With the flexibility and high-capacity of next-generation, IP-based networks come new risks, namely threats to security.
If you think of the change as extending the enterprise network, it can give you some idea of the vulnerability that IP-centric, broadband networks face, according to John Lhota, senior IT executive for Verizon Business, and a speaker on today’s session, “Protecting Next-Generation Networks from Security Threats New Hazards, New Strategies.” Lhota says his company has a targeted initiative on helping its customers understand this dynamic both the advantages and the challenges. With the variety of endpoints (mobile phones, laptops, desktops, etc.) and access types (e.g. wireless, Internet, etc.) attaching to the network, there are many more potential places where network security can be breached.

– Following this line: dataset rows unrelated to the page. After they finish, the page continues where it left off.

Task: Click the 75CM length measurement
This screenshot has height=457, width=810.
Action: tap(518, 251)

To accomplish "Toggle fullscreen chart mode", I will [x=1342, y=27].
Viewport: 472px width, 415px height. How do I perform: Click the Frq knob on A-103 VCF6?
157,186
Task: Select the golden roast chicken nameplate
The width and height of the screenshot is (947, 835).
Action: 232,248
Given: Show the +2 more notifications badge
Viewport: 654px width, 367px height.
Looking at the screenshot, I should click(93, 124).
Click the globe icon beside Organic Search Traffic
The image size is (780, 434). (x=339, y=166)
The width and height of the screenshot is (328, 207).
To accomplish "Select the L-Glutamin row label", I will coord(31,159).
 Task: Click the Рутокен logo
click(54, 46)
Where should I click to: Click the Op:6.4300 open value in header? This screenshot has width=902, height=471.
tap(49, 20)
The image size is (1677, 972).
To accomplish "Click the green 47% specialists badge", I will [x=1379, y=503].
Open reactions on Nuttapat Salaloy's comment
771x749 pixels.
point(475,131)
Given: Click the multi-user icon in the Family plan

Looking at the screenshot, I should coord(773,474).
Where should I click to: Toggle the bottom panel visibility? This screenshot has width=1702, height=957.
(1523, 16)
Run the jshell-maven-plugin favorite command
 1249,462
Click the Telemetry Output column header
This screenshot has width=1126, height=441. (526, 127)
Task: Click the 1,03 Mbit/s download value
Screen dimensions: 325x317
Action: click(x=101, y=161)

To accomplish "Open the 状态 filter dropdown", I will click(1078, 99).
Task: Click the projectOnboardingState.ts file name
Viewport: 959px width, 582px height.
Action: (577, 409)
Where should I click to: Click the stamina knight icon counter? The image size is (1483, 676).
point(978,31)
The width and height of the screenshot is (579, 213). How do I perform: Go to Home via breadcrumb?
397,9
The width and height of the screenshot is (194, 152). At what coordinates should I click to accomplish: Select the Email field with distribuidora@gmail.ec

“As fiber’s capacity and footprint increase, the risk of data theft from a single access point increases in proportion,” added fellow panelist Emanuel Nachum, vice president of Americas Marketing, ECI Telecom. “Transport encryption is an attractive option for carriers and service providers to offer a new value-added service to their customers that are concerned about data theft.”
While Lhota will talk about the evolution of the network in an effort to help service providers assess the growing threat, Nachum will talk about a specific solution. “Without the limits of higher-layer processing, a Layer 2 transport encryption solution scales with carrier needs while remaining manageable,” he said, noting hardware-based encryption at Layer 2 gives carrier-class reliability and full transparency to VLAN and MPLS tags while integration with optical transport equipment provides network-wide visibility and control, along with records required for SLAs. Additionally, he said, Layer 2 encryption delivers the same strong algorithm mandated by the Committee on National Security Systems for all federal agencies.
Fellow panelist Michael J. Miller, vice president of global security and services, Global Crossing Ltd., also will speak to specific ways to minimize risk. “As technology changes, the tools and techniques for securing the next-generation networks will have to change accordingly,” he said. “However, the fundamental principles of security will remain the same.”
He said security in telecommunications is about protecting the availability of the network, the confidentiality of the information traversing the network, and the integrity of the network from misconfiguration or misrepresentation.
“As a network provider, Global Crossing is also concerned about providing our customers with security services that meet their changing business needs,” he added, noting emphasis on an Acceptable Use Policy and ensuring that the quality of traffic remains high. “In combination, these strategies lower our risk of malicious traffic on our network and provide better overall availability and service to our carrier and en-terprise customers.”